There is no reason to try to limit the feature to a category…
Unless you have a lot of topics and consider the cost of translating everything
This is why we were thinking to stick to one category.
This in itself kind of reminded me of this bit from the first post:
I think it would be a substantial amount for our Forum if we enable it for all categories
Could you offer any advise on how to estimate that cost? I think it is based on the number of characters, but I don’t know how the plugin works on the backend. Does it maybe grab only first X characters of each post to reduce the cost of language detection?

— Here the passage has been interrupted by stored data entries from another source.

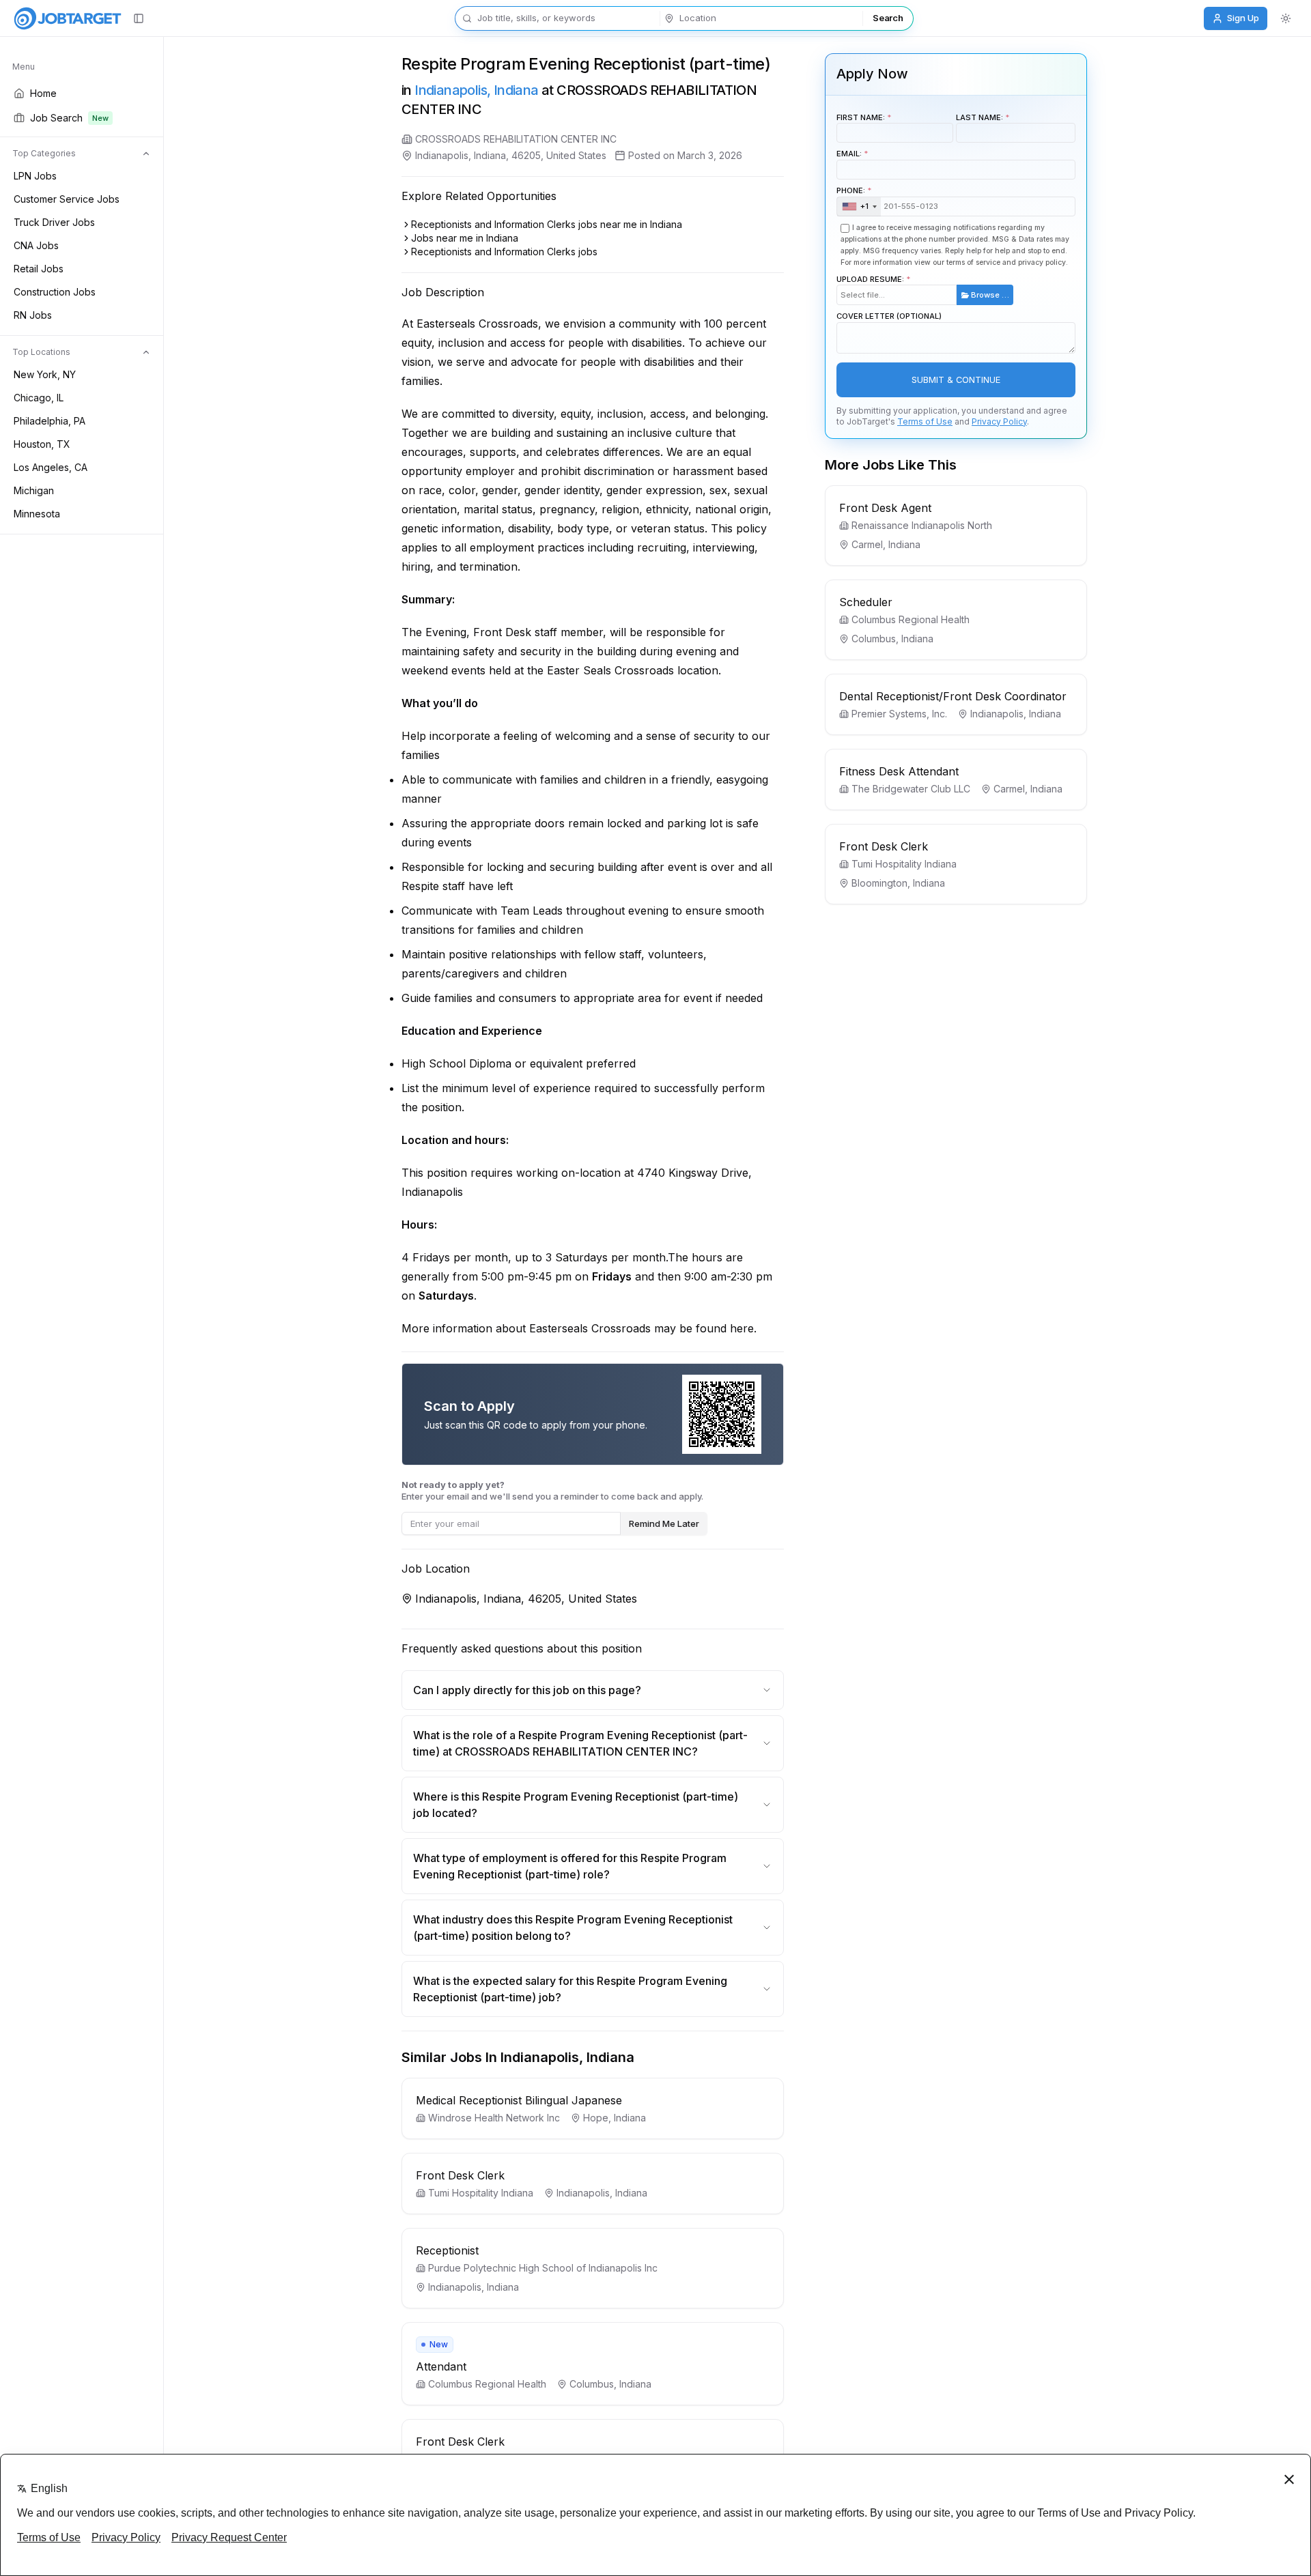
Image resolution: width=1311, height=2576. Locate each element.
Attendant (441, 2366)
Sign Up (1243, 17)
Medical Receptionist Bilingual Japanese (519, 2100)
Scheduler (865, 602)
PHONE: (852, 198)
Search (888, 17)
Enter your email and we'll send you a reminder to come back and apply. (552, 1490)
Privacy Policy (999, 421)
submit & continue (956, 380)
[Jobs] (68, 18)
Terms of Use (925, 421)
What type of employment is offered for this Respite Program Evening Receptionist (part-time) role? (570, 1866)
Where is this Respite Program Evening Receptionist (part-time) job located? (575, 1805)
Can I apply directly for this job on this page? (527, 1690)
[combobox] (859, 206)
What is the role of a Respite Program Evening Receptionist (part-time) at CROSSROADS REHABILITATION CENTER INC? (580, 1743)
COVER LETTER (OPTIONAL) (889, 316)
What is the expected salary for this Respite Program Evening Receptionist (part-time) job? (570, 1989)
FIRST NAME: (860, 117)
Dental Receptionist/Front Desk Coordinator (953, 696)
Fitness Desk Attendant (899, 771)
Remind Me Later (664, 1523)
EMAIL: (849, 153)
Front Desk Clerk (460, 2175)
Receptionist (447, 2250)
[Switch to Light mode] (1285, 18)
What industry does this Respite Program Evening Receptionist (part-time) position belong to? (573, 1928)
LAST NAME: (979, 117)
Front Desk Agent (885, 508)
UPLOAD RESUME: (922, 287)
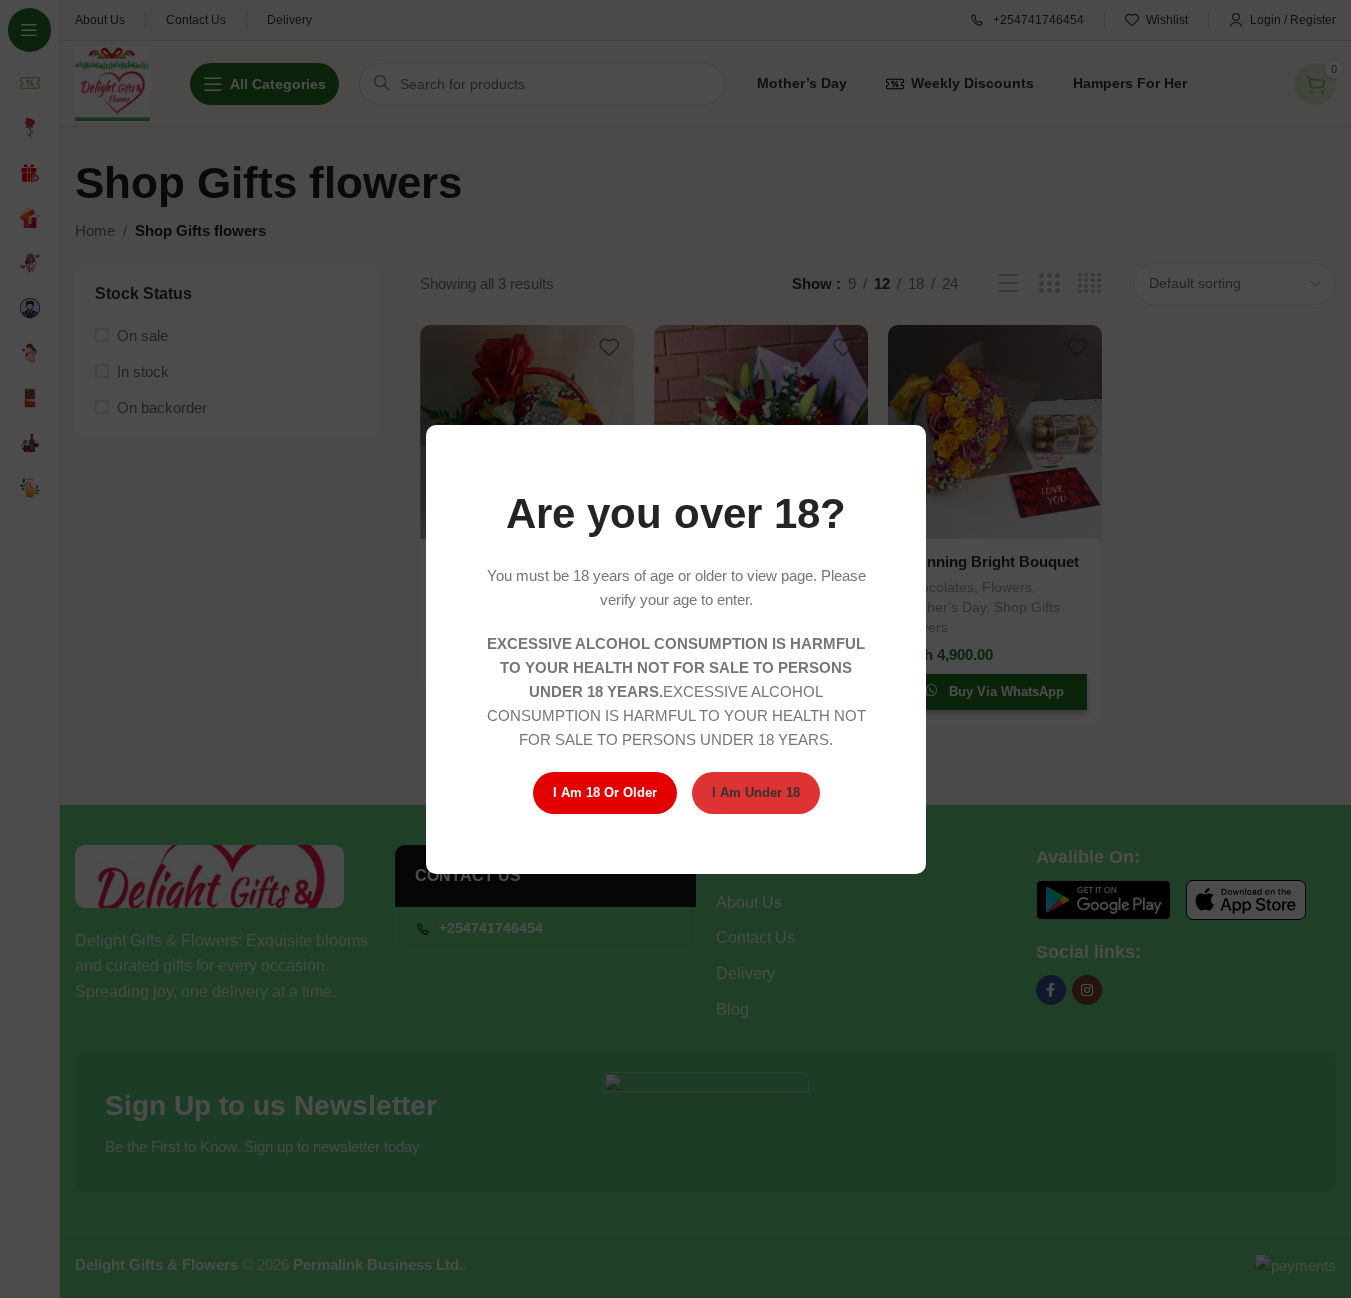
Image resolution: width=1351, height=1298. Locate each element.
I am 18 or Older (604, 792)
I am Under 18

Thus, we were thinking of our use-case and it would be to allow English speakers to translate non-English posts in one specific category to be able to answer in English and then the topic authors being able to translate these responses to their language (=the language of the first post).
The cost is a good point that I hadn’t considered. We use microsoft’s translation service and have never had to pay for it, but then the site I set this up for is fairly small. Maybe limiting translations by category is indeed a valid feature request.
Personally I’ve also never really fully understood how much is sent to the translator and how it works in practice. It just “works”.
Here’s how I did the cost estimate for my forum. All of the queries are for the Data Explorer.
Estimate the average number of characters per post
The plugin sends the cooked text to the translation service last I checked.
SELECT AVG(LENGTH(p.cooked))
FROM posts AS p
JOIN topics AS t ON p.topic_id = t.id
WHERE t.archetype != 'private_message'
Estimate the number of posts read per user visit
I took the last 30 days to get a relatively recent estimate.
-- [params]
-- int :from_days_ago = 0
-- int :duration_days = 30
WITH t AS (
SELECT CURRENT_TIMESTAMP - ((:from_days_ago + :duration_days) * (INTERVAL '1 days')) AS START,
CURRENT_TIMESTAMP - (:from_days_ago * (INTERVAL '1 days')) AS END
)
SELECT AVG(posts_read)
FROM user_visits
JOIN t ON visited_at > t.START AND visited_at < t.END
Number of user visits in the last 30 days
-- [params]
-- int :from_days_ago = 0
-- int :duration_days = 30
WITH t AS (
SELECT CURRENT_TIMESTAMP - ((:from_days_ago + :duration_days) * (INTERVAL '1 days')) AS START,
CURRENT_TIMESTAMP - (:from_days_ago * (INTERVAL '1 days')) AS END
)
SELECT COUNT(1)
FROM user_visits
JOIN t ON visited_at > t.START AND visited_at < t.END
Estimate of number of characters read in the last 30 days
Multiplying the three previous figures together gave me an estimate of the number of cooked characters of posts that were read in the last 30 days.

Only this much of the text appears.